What Does Ethylene Glycol Do To The Solution In A Vehicle’s Radiator?

Table of Contents (click to expand)

Ethylene glycol is mixed roughly 50/50 with the water in a car’s radiator to widen the coolant’s liquid range. The mix freezes near -37 °C (-34 °F) and, under a typical 15 psi radiator cap, boils near 129 °C (265 °F), so the engine neither freezes in winter nor boils over in summer. Modern formulations also include corrosion inhibitors that protect engine metals.

Many car owners just assume that if they are driving their cars in a hot region, they don’t need to add coolant or ‘antifreeze’ to their car radiators; they can get by simply adding pure water instead of the water-coolant mixture.

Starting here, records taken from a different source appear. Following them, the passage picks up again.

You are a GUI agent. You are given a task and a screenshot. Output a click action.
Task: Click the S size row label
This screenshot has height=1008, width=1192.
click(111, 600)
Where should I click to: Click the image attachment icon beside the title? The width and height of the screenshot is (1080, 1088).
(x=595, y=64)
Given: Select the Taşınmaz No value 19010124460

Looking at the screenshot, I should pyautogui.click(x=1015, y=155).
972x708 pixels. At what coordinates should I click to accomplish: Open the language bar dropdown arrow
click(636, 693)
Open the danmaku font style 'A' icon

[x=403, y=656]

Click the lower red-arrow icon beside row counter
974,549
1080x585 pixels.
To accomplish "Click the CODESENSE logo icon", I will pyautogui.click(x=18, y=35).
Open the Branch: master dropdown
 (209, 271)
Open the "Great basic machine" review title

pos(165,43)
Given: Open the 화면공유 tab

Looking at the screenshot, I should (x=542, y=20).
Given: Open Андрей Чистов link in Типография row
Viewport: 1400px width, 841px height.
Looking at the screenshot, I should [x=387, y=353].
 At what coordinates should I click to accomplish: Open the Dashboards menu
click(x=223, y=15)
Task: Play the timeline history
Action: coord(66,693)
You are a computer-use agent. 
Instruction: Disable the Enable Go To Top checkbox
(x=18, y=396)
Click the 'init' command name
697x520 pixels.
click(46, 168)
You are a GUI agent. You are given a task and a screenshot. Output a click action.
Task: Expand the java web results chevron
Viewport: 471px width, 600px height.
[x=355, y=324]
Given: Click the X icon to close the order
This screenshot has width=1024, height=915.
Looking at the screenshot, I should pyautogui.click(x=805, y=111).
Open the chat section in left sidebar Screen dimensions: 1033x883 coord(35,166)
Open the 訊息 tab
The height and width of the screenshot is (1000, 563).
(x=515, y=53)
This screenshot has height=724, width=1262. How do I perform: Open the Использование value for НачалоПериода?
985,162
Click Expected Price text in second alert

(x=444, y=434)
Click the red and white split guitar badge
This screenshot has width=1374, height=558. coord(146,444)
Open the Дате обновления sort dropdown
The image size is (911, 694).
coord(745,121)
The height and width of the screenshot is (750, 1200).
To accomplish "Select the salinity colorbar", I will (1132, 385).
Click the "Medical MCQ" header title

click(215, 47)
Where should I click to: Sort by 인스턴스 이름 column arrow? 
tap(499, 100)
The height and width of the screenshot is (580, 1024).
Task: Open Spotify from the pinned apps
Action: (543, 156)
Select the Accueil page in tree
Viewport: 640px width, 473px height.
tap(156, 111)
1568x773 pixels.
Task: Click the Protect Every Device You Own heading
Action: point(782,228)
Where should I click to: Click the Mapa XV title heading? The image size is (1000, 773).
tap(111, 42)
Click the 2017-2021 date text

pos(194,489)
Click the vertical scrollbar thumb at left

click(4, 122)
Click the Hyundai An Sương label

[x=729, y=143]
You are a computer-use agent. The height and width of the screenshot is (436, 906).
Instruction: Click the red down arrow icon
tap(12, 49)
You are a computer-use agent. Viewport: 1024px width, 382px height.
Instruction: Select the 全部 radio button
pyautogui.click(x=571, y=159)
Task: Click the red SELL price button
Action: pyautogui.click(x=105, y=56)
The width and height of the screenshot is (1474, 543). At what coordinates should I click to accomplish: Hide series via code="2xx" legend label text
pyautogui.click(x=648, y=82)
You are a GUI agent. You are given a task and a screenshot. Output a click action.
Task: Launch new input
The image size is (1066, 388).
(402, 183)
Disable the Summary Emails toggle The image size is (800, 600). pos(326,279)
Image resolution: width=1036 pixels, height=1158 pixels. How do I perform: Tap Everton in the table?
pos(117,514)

Their reasoning is that they don’t need to add antifreeze, since their cars will never be driven in conditions below 0 °C (32 °F), the freezing temperature of water.

Why would i put antifreeze in my cars radiator i live in a hot desert meme

This thinking, while seemingly logical, doesn’t actually help. It certainly doesn’t help the car’s engine, at least.

It’s always recommended to add coolant to the car’s radiator, regardless of what conditions you drive your car in. But why is that? Let’s try and understand this a bit better…

Car Radiator

Radiators, in general, are actually heat exchangers. The term ‘heat exchanger’ is sort of self-explanatory, i.e., heat exchangers help to ‘exchange’ heat, or in more technical terms, transfer heat from one medium to another for the purpose of heating and cooling.

Car engine Radiator
Car radiator. (Photo Credit : SALVA SSM / Wikimedia Commons)

A car radiator does the same thing. It’s used for cooling internal combustion engines not only in motorcycles, cars and other automobiles, but also in railway locomotives, piston-engine aircraft and similar machinery.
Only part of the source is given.